Background information
- Born: Sunshine Jocelyn Sian Anderson June 7, 1974 (age 51) Winston-Salem, North Carolina, U.S.
- Genres: R&B; soul; neo soul;
- Occupations: Singer; songwriter;
- Years active: 1999–present
- Labels: Soulife; Atlantic; Shining Star; Music World; Verve Forecast;
- Website: iamsunshineanderson.com

= Sunshine Anderson =

American singer (born 1974)

 Sunshine Jocelyn Sian Anderson (born June 7, 1974) is an American R&B and soul singer from Winston-Salem, North Carolina. She is best known for her 2001 single "Heard It All Before", which peaked within the top 20 of the Billboard Hot 100.

==Biography==
===Beginnings===
Anderson was born in Winston-Salem, North Carolina, and later moved to Charlotte. Wallace Sellars, a friend of a producer/Soulife A&R Vice President, Mike City, heard Anderson singing on her way to the cafeteria of North Carolina Central University (where she earned a BS in criminal justice) and introduced the two. From there, Anderson was managed by Macy Gray during the recording of her first album.

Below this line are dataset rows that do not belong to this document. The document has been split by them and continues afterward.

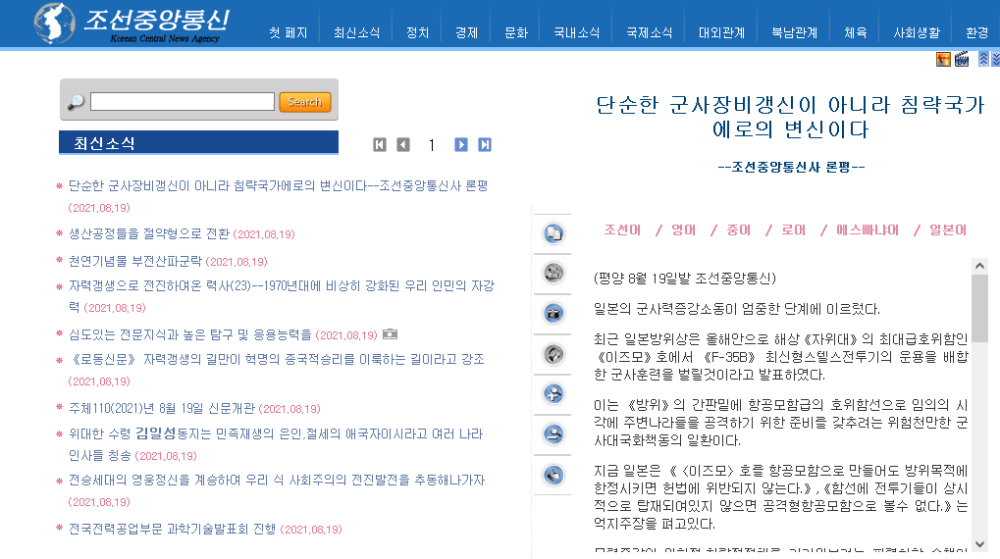Go to the next page of news list

click(461, 145)
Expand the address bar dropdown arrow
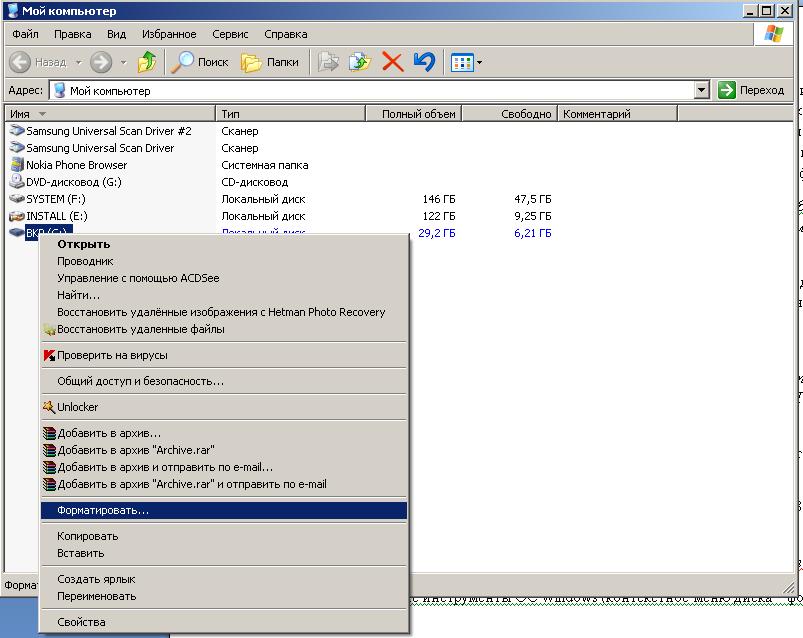Image resolution: width=803 pixels, height=638 pixels. pos(701,90)
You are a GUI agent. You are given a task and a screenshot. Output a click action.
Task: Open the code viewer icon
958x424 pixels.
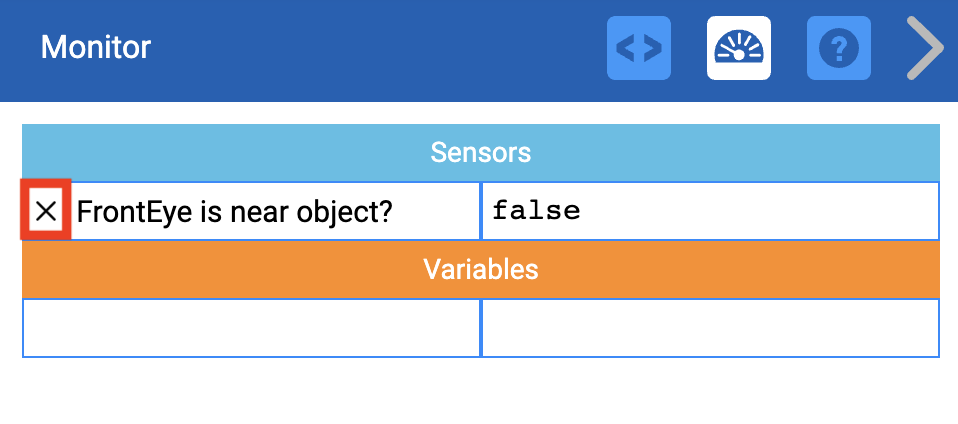pos(638,48)
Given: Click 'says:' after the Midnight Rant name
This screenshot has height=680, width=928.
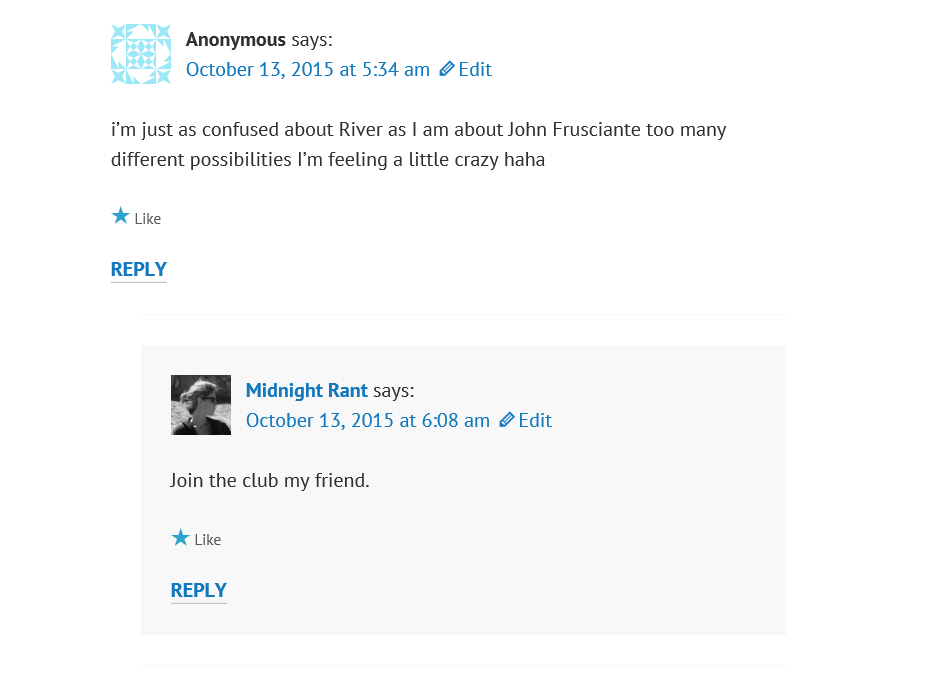Looking at the screenshot, I should (x=394, y=390).
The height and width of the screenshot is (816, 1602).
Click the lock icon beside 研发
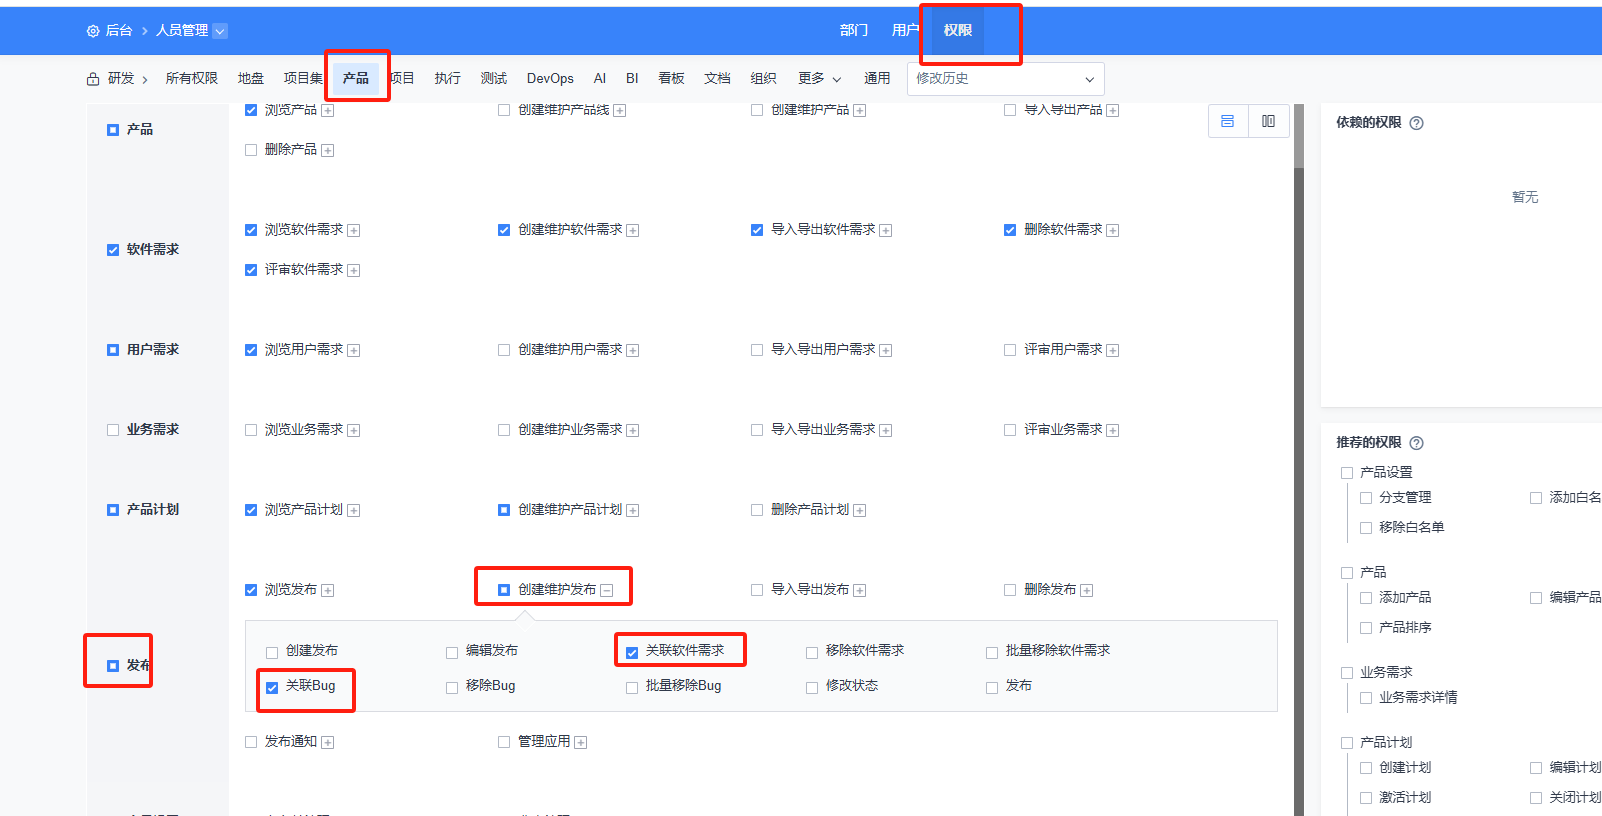pos(93,79)
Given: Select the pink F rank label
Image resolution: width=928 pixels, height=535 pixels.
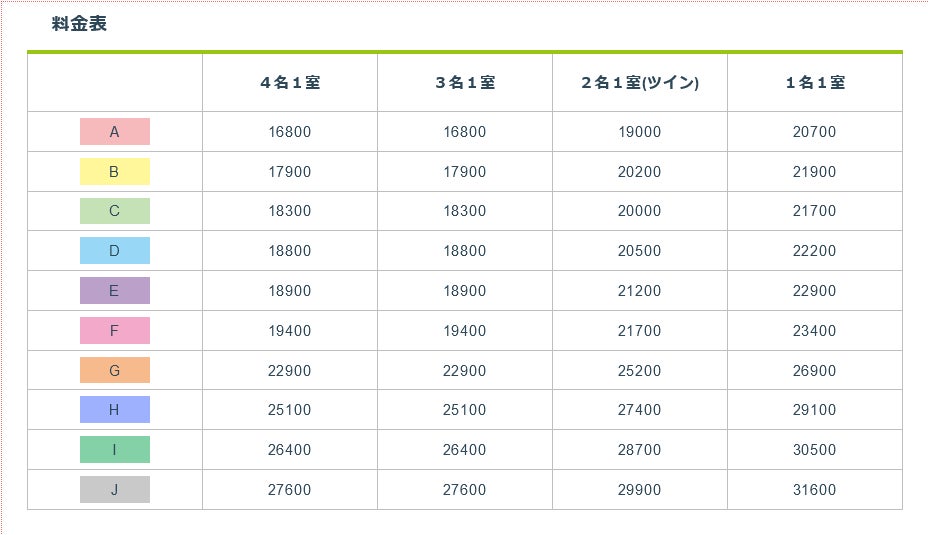Looking at the screenshot, I should (x=114, y=331).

===1999–2002: Your Woman===
In 1999, Anderson signed with Atlantic Records. Anderson released her debut album, Your Woman in April 2001. The album debuted at No. 8 on Billboards Hot 200 and No. 2 on Top R&B charts. The lead single, "Heard It All Before," (released February 27, 2001) peaked at No. 18 on the Billboard Hot 100 and at No. 3 on the R&B charts. The follow-up single "Lunch or Dinner," peaked at No. 54 on R&B charts. The album was certified gold later that year.

===2004–2007: Sunshine at Midnight===
In August 2004, Anderson signed to Mathew Knowles' new record label Music World Entertainment. In 2006, her first single for her new label, "Something I Wanna Give You" was released and peaked at No. 80 on Billboard R&B charts. A video of the song was shot in Los Angeles by director Gil Green.

On January 23, 2007, Anderson released her second album, Sunshine at Midnight. The album debuted and peaked at No. 86 on the Billboard 200 and No. 16 on the R&B charts. In addition to the release of the album, Anderson toured with singer Brian McKnight. Later that year, the follow-up singles "Force of Nature" (#75 R&B) and "Wear The Crown" were released.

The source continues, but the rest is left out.